_WORK REQUEST_
The lines below, from the one holding "The height and" through the one holding "You are a GUI", are to be restated word for word, with all images left out.

Start of INPUT FOR THIS TASK

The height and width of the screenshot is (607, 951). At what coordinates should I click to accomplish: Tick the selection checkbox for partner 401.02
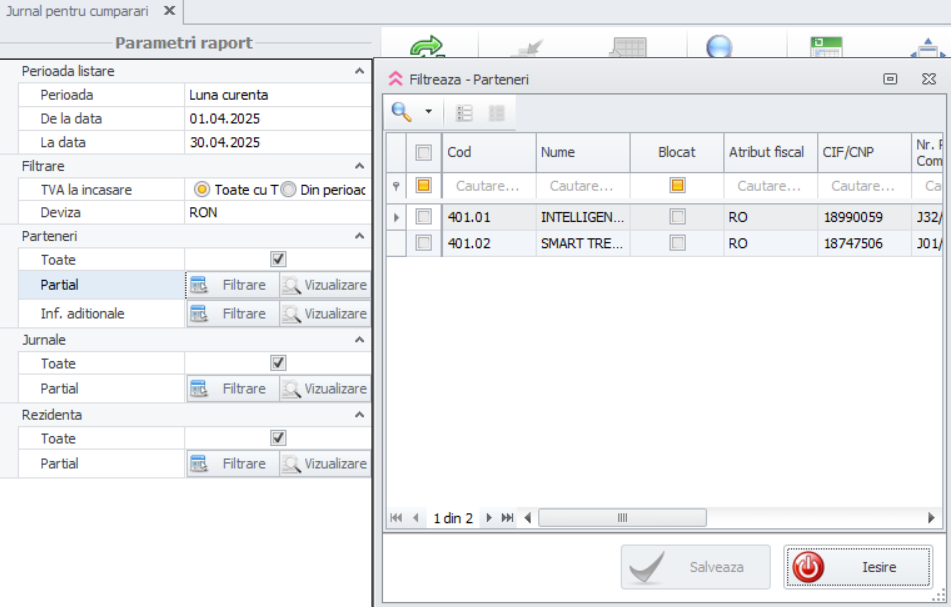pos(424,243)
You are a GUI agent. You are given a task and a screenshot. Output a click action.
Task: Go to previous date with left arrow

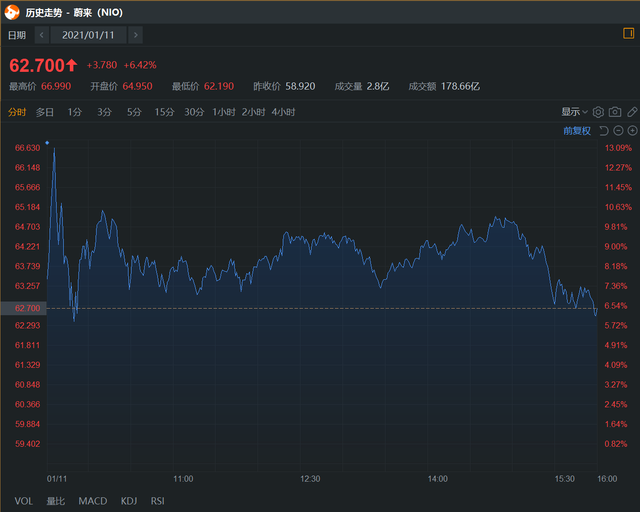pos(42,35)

End of INPUT FOR THIS TASK
Start of INPUT FOR THIS TASK

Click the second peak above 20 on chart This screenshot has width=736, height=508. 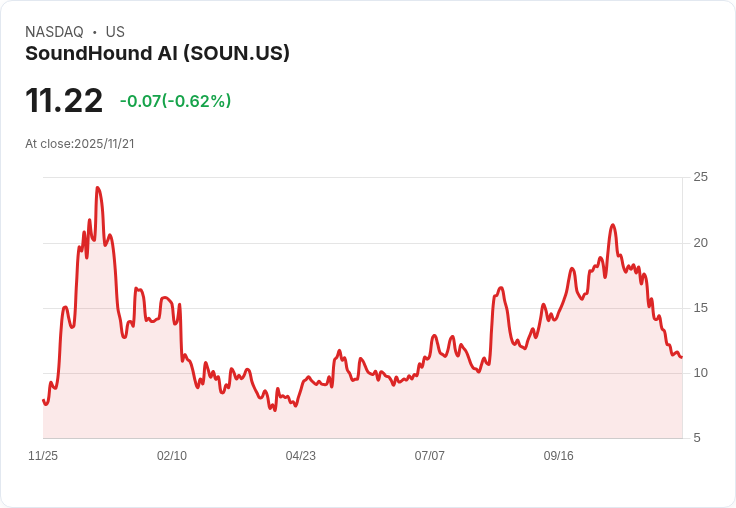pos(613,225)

End of INPUT FOR THIS TASK

_SOLUTION TO THE EXERCISE_
The height and width of the screenshot is (607, 951). At what coordinates should I click to accomplish: Tick the selection checkbox for partner 401.02
pos(424,243)
You are a GUI agent. You are given a task and a screenshot. Output a click action.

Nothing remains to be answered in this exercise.